BRIEF 1:
List every sitcom named in the text about the Best Sitcom poll.
BRIEF 2:
Transcribe the section of the text about the Best Sitcom poll that opens with the words containing "Declaration of Interest: I'd" and closes with "wanted to watch.".

SELECTED EXCERPT:
'Worse than Brexit" was among the many considered responses to the news this week that Mrs Brown's Boys was voted the Best Sitcom of the 21st century by members of the public in the UK. Worse than Brexit indeed – this the second time this year that the bloody awful public and their highly inconvenient voting have caused upset.
Just as with the Brexit vote, the BBC should be analysing these figures by socio-economic class and level of education and passing patronising judgment on same. And was it made explicitly clear in this voting process, that some of the losing sitcoms were actually written by people who had met at a creative writing class at university and actually starred actors who had been to Oxbridge?
The 14,000 people who voted online in the sitcom poll were treated in the same crude manner as Brexiters: quite obviously the uneducated working class who simply didn't understand the ever so droll finesse of Peep Show or the dynamic metropolitan in-jokes of The Thick of It.
The poll, conducted by the Radio Times features other sitcoms with Irish writing contributions – Count Arthur Strong (no 4), The IT Crowd (no 5) and Black Books (no 12)
Declaration of Interest: I'd rather throw myself on top of a funeral pyre than watch Mrs Brown's Boys. But the programme wasn't commissioned with bitter cranks like me in mind. Why and how it was commissioned is instructive. Back in 2009 the BBC came to the realisation that it was making the sort of hideously middle-class sitcoms that only the staff of the BBC wanted to watch.

MATERIAL SUPPLIED:
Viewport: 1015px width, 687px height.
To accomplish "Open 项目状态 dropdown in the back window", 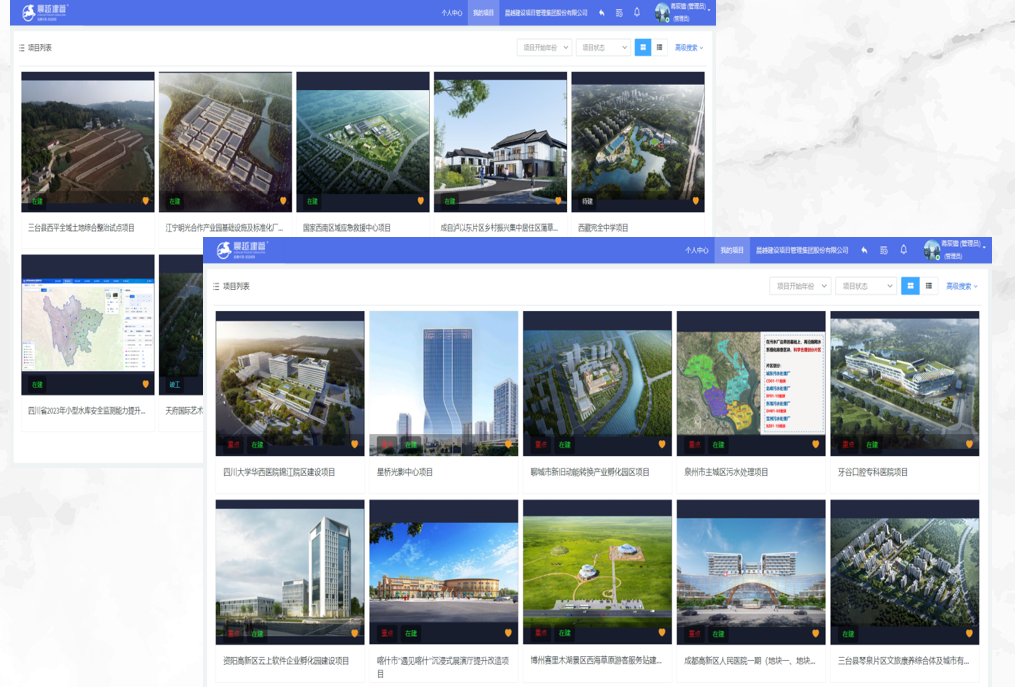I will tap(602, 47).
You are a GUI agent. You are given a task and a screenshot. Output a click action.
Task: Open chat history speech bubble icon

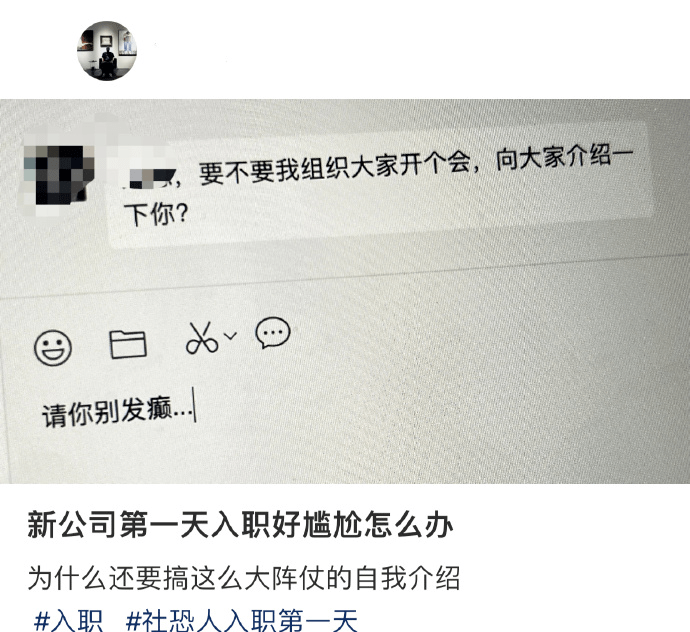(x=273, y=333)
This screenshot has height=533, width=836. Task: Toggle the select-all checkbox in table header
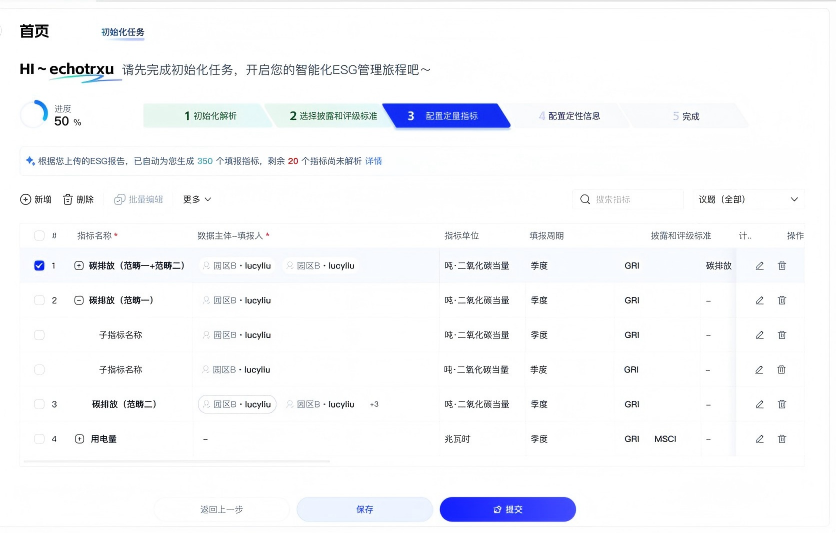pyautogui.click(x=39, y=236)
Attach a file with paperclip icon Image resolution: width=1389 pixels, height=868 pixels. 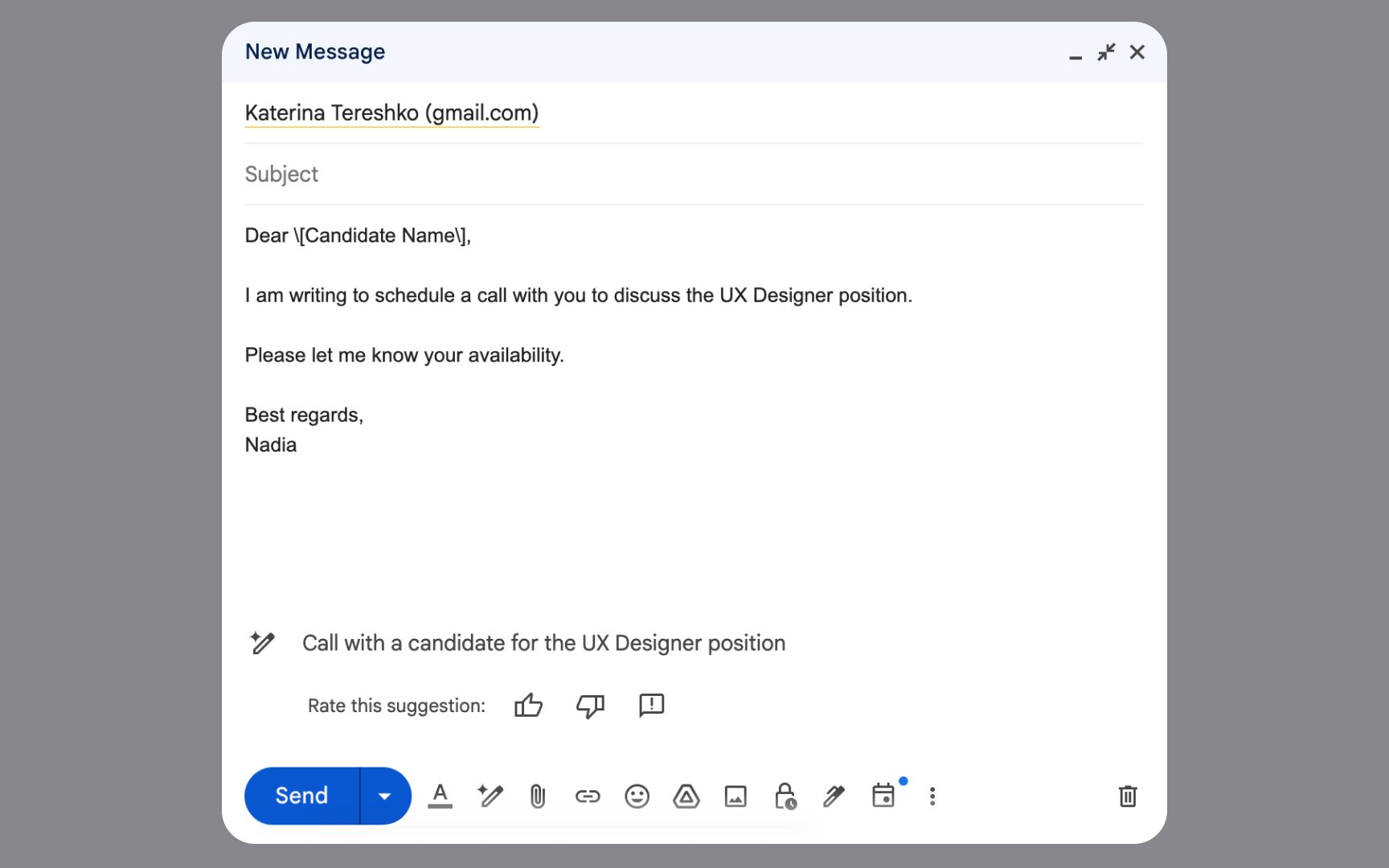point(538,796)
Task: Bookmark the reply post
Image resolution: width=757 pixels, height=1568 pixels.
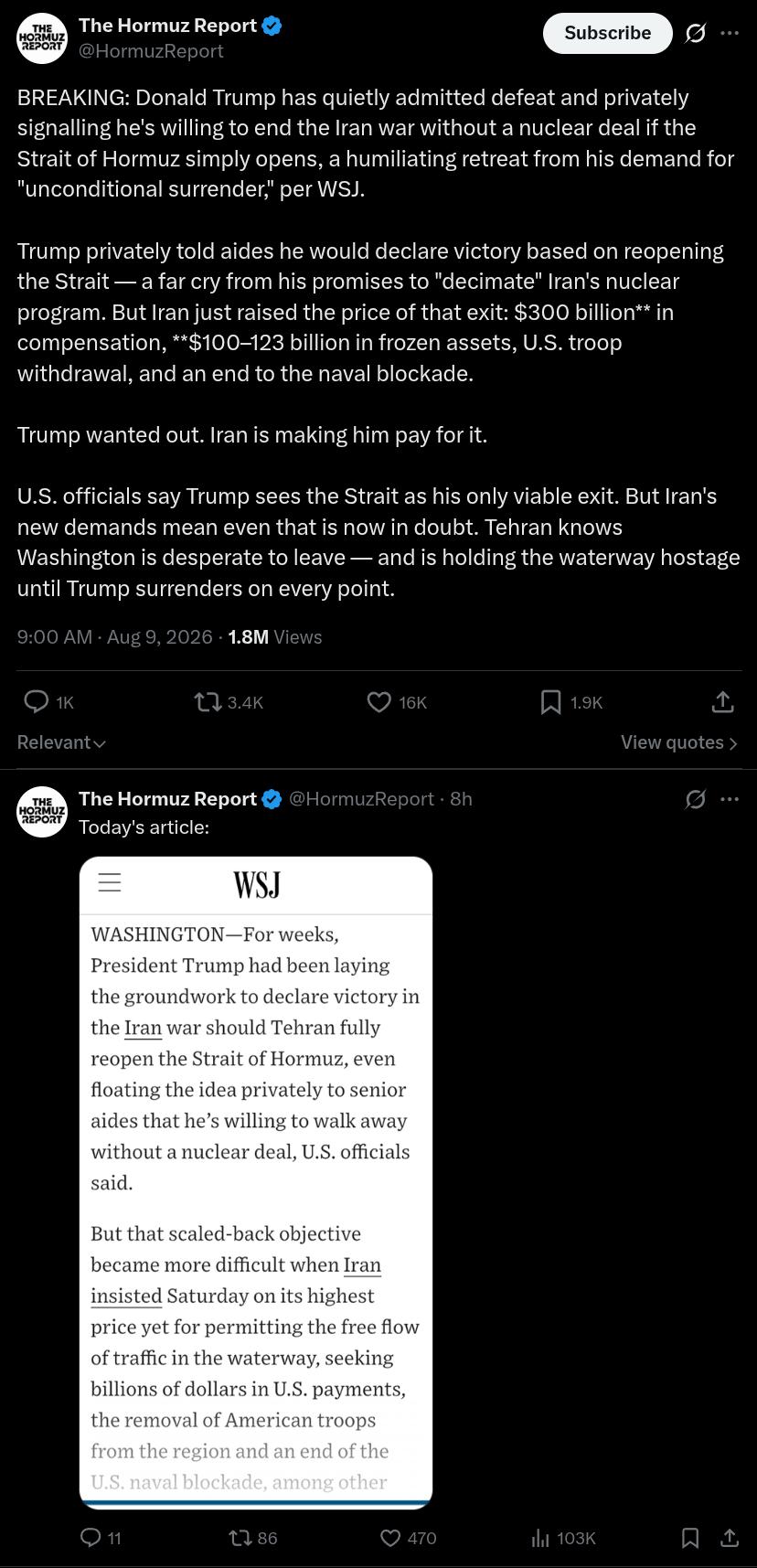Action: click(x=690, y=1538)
==
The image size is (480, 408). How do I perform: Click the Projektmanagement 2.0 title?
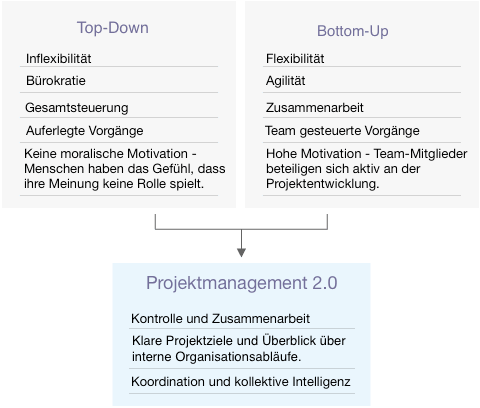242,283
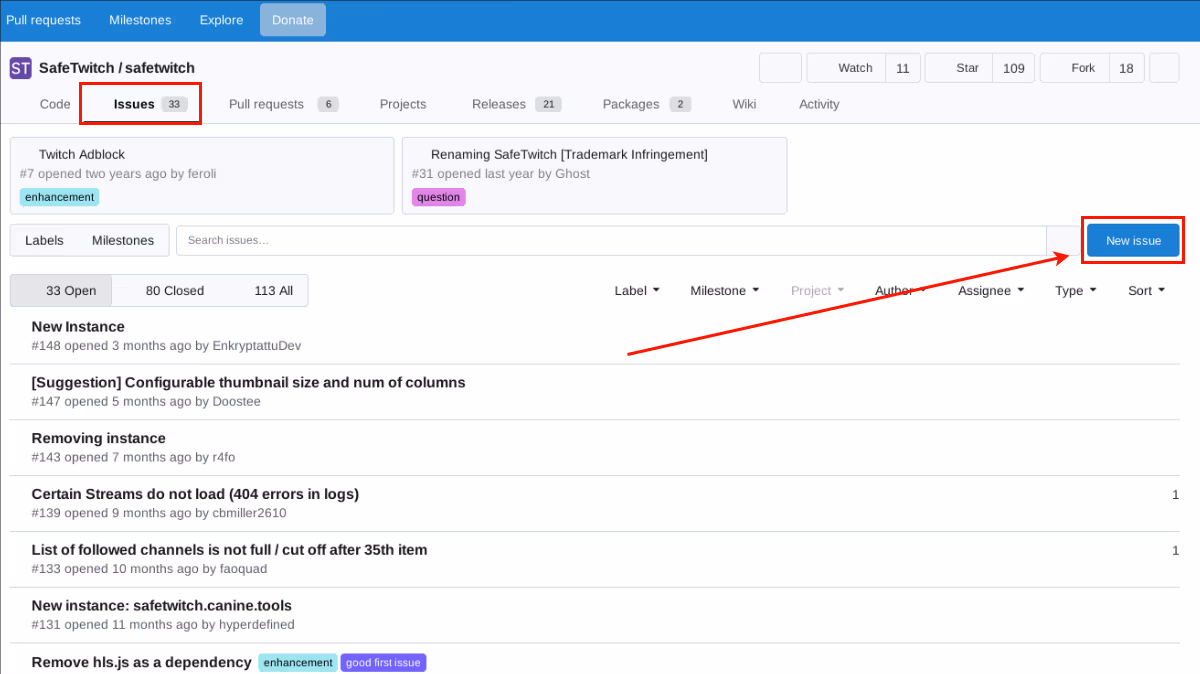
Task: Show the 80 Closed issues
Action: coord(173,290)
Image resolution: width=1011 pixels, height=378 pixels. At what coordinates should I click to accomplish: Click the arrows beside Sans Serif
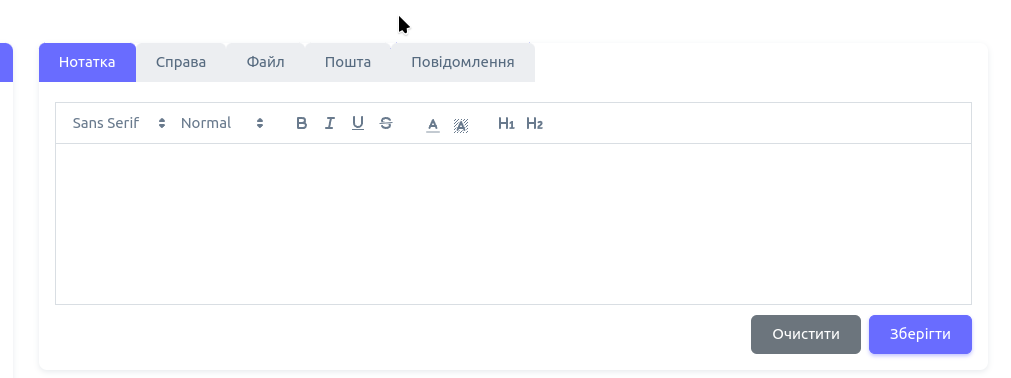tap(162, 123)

RESPONSE BOX 1:
Mrs Brown's Boys
Peep Show
The Thick of It
Count Arthur Strong
The IT Crowd
Black Books

RESPONSE BOX 2:
Declaration of Interest: I'd rather throw myself on top of a funeral pyre than watch Mrs Brown's Boys. But the programme wasn't commissioned with bitter cranks like me in mind. Why and how it was commissioned is instructive. Back in 2009 the BBC came to the realisation that it was making the sort of hideously middle-class sitcoms that only the staff of the BBC wanted to watch.